## What to produce
Put each line of the material below into a numbered list, leaving out blank lines and the pictures.

## Dataset entries
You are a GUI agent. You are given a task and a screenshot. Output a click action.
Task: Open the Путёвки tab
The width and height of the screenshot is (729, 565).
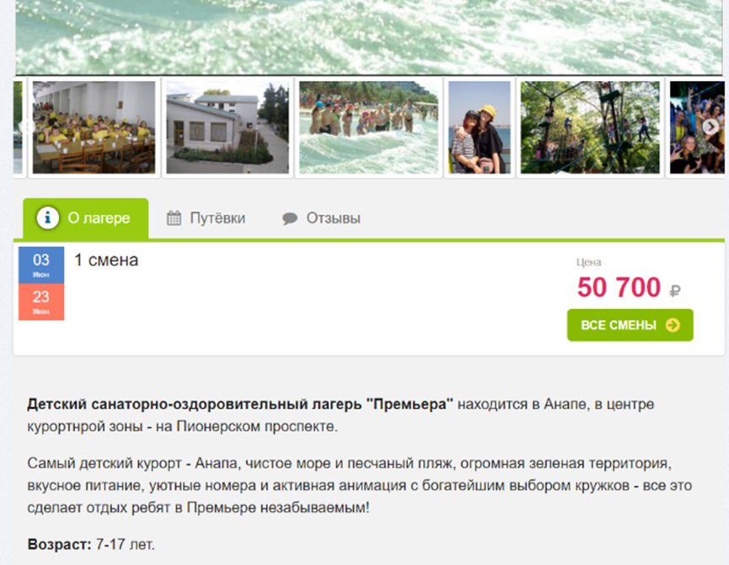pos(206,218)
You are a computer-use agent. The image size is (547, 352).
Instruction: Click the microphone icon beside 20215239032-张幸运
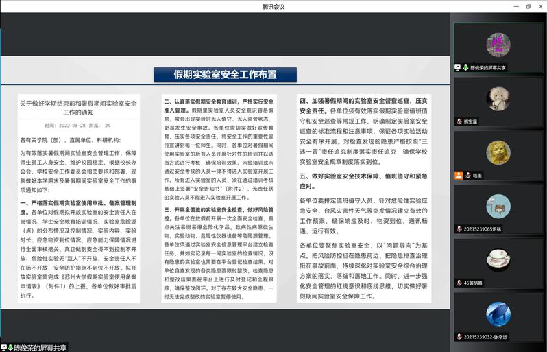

## Reply to the exercise
1. You are a GUI agent. You are given a task and a screenshot. Output a click action.
2. Task: Open the Путёвки tab
3. The width and height of the screenshot is (729, 565).
4. pos(206,218)
5. You are a computer-use agent. The image size is (547, 352).
6. Instruction: Click the microphone icon beside 20215239032-张幸运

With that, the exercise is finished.